→ Requisitos:
[a] Responda com base na entrevista:
(i) Que livro sobre a invasão americana no Iraque o jornalista americano escreveu?
(ii) Que celebridade, segundo a entrevista, não queria que saísse seu livro?
(iii) Quais lugares são apontados como restritivos quanto aos livros que se pode ler?
[b] Devolva, copiado fielmente, o trecho da entrevista que vai de "Ainda sobre privacidade, o" até "biografias no Brasil?", incluindo este último.

→ Seleção:
○ ○ ○ ○ ○ ○ ○

Ainda sobre privacidade, o jornalista americano, autor de A Queda de Bagdá, sobre a invasão americana no Iraque, diz que não confia em Edward Snowden, ex-técnico da agência de segurança dos EUA. “Não sei como Snowden pode falar em liberdade de expressão da Rússia de Putin, que mata e encarcera todos os que falam mal dele, de homossexuais a jornalistas”, dispara,
Como o biógrafo de Che Guevara, o que o sr. acha sobre a polêmica das biografias no Brasil?
J.L.A. – Aqui se trata de uma celebridade (Roberto Carlos) que não queria que saísse seu livro. E outros, como Caetano Veloso, que seguramente têm coisas que não gostariam de compartilhar e buscam maneiras de impedir que seus públicos saibam mais do que queiram revelar. Mas são artistas. O dinheiro que o público lhes deu ajuda a pagar a proteção do personagem que criaram. Ou seja, querem o privilégio e os lucros de ser uma celebridade, sem a responsabilidade social de ser esse personagem público. Eu não sou adepto das biografias das celebridades. Estou farto delas e não me importam, francamente. Mas o governo proibir que se escreva sobre eles, para mim, é um mau caminho, porque isso pode se estender facilmente a qualquer figura pública. Logo será um político, um chefe de polícia, um banqueiro. E sabemos que em países como o Brasil há gente que se esconde atrás de seus títulos que são corruptos, que são assassinos. Que lugares restringem o tipo de livros que se pode ler? Cuba, China, Mianmar. Rússia e Irã. Ao fazer isso, o Brasil se aproxima deles. Se alguém ocupa um espaço na vida pública, é direito do público saber o máximo sobre ele. Há leis contra difamação ou que protegem a intimidade da família. Eu não gostaria de saber que fariam uma biografia minha não autorizada, mas sou jornalista, uma figura pública. Posso impedi-lo? Não. O que espero é levar a vida de maneira tal que não me envergonhe de nada quando publicado.
Como o sr. vê as revelações de Edward Snowden sobre a agência de segurança dos EUA?

○ ○ ○ ○ ○ ○ ○

→ Informações fornecidas:

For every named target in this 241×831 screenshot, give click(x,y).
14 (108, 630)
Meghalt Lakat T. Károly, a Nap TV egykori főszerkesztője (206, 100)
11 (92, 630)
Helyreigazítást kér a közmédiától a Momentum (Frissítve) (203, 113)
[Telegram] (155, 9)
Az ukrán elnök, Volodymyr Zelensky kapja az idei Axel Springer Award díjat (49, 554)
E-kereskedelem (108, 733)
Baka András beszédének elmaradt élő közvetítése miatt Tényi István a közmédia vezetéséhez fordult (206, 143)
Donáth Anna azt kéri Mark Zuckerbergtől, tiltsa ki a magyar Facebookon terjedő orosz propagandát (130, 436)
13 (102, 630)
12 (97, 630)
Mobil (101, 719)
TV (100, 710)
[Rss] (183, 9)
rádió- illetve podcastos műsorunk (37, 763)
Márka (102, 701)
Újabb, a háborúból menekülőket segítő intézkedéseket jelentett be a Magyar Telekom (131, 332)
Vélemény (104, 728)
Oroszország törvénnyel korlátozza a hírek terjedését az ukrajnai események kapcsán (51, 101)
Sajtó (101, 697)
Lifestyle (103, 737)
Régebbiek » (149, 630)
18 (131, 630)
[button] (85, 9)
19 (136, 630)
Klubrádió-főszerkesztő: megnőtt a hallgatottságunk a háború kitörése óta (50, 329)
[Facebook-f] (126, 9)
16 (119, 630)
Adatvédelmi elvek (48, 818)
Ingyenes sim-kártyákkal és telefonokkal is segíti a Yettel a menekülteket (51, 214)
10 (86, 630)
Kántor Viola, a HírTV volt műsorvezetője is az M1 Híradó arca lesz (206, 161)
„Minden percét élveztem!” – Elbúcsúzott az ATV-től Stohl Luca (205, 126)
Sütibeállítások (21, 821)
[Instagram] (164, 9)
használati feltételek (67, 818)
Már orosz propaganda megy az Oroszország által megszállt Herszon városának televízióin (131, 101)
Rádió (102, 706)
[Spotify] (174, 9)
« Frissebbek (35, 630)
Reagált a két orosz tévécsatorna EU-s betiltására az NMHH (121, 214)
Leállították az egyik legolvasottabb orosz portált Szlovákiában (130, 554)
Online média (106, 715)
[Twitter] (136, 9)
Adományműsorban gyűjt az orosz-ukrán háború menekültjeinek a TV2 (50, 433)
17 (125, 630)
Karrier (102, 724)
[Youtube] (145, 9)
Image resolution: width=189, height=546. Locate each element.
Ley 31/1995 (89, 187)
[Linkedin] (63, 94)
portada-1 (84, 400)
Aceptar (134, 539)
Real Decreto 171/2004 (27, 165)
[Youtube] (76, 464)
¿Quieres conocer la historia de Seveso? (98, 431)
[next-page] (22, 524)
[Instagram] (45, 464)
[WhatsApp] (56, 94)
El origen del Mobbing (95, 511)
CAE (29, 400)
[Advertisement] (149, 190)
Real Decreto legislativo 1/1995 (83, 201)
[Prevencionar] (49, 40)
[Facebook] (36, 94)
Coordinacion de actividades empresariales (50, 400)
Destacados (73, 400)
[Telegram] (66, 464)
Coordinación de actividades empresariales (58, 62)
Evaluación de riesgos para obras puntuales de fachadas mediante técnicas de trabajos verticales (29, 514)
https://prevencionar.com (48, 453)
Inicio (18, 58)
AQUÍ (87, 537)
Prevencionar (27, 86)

○ ○ ○ ○ ○ ○ ○

→ As respostas:
[a]
(i) A Queda de Bagdá.
(ii) Roberto Carlos.
(iii) Cuba, China, Mianmar, Rússia e Irã.

[b]
Ainda sobre privacidade, o jornalista americano, autor de A Queda de Bagdá, sobre a invasão americana no Iraque, diz que não confia em Edward Snowden, ex-técnico da agência de segurança dos EUA. “Não sei como Snowden pode falar em liberdade de expressão da Rússia de Putin, que mata e encarcera todos os que falam mal dele, de homossexuais a jornalistas”, dispara,
Como o biógrafo de Che Guevara, o que o sr. acha sobre a polêmica das biografias no Brasil?